▶ **WHAT NEEDS TO BE DONE**:
Please edit the stretch from "Now, with the" through "about it all?" in the passage on The Foreigner's Gift below, putting "the author" in place of "Ajami" each time it occurs.

▶ **PROVIDED PASSAGE**:
Now, with the U.S. stay in Iraq exceeding three years and approaching the total time of U.S. combat engagement in World War II, what does Ajami have to say about it all?

The Foreigner's Gift is not a "what went wrong" account, although Ajami does not skip over any of the major mishaps. Nor is it an "if we had known then what we know now" rendition. Rather, in his short introduction and conclusion, Ajami claims that the U.S. intervention in Iraq was the right thing to do -- a "foreigner's gift" to the Iraqis and the Arabs. "The Saddam regime," he writes, "would have lasted a thousand years, had the Americans not come in and decapitated it." And the despotic, sclerotic Arab regimes needed just such a jolt to pave the way for reform or even their replacement. Nor does Ajami argue that since that statue of Saddam was brought tumbling down (with American help), developments in Iraq and the region have not been as bleak as they have seemed or that the invasion will ultimately prove a success. On the very last page of the book, he offers an extraordinary judgment. Countering Bernard-Henri Lévy's assertion that the whole endeavor was "morally right and politically wrong," Ajami affirms, "It is a noble war ... and the outcome of it will determine whether it will be a noble success or a noble failure. Hard-headed realists might say that failure can never be noble ... but history surely has more ambiguity than that stark unsentimentalism."

The Foreigner's Gift is the work of a scholar committed to -- and to some extent embedded in -- the American enterprise in Iraq. That distinctive role, along with Ajami's status as one of a handful of recognized public intellectuals on matters Middle Eastern, ensures that the book will both inform and provoke.

▶ **COLLECTED DATA**:
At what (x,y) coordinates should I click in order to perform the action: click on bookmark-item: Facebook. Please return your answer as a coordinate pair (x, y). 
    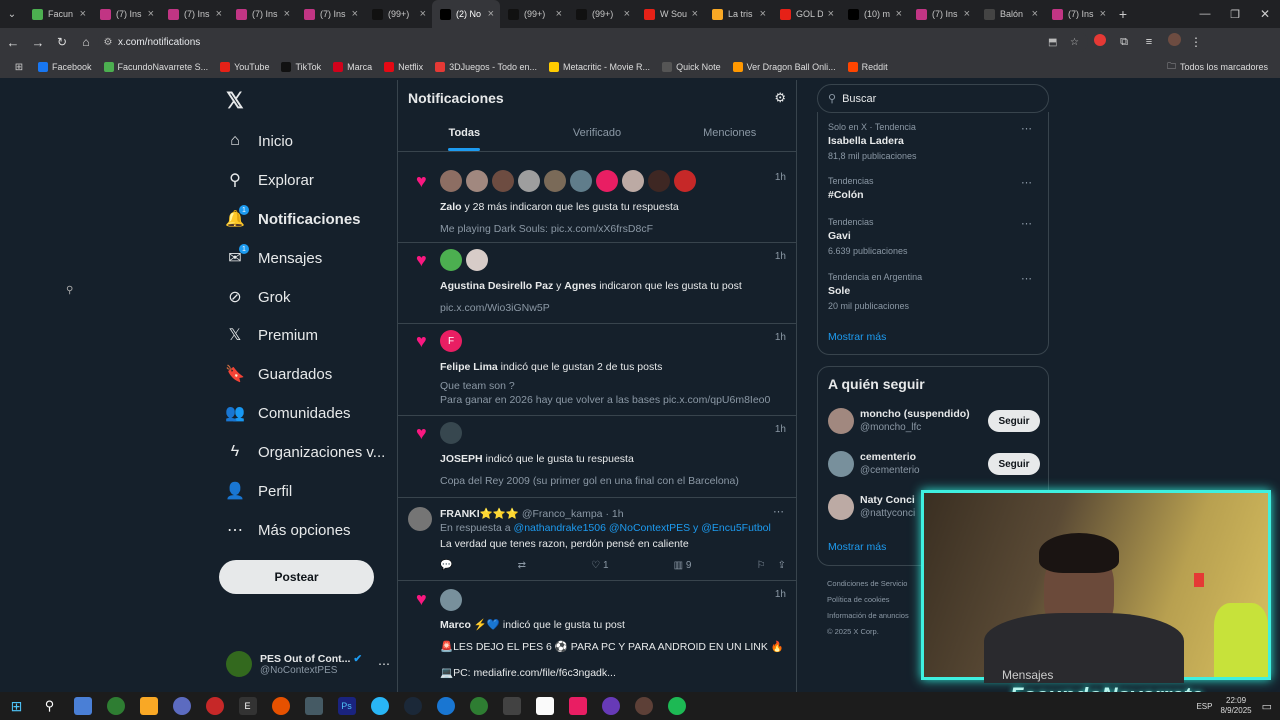
    Looking at the image, I should click on (65, 67).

▶ **EXPECTED OUTPUT**:
Now, with the U.S. stay in Iraq exceeding three years and approaching the total time of U.S. combat engagement in World War II, what does the author have to say about it all?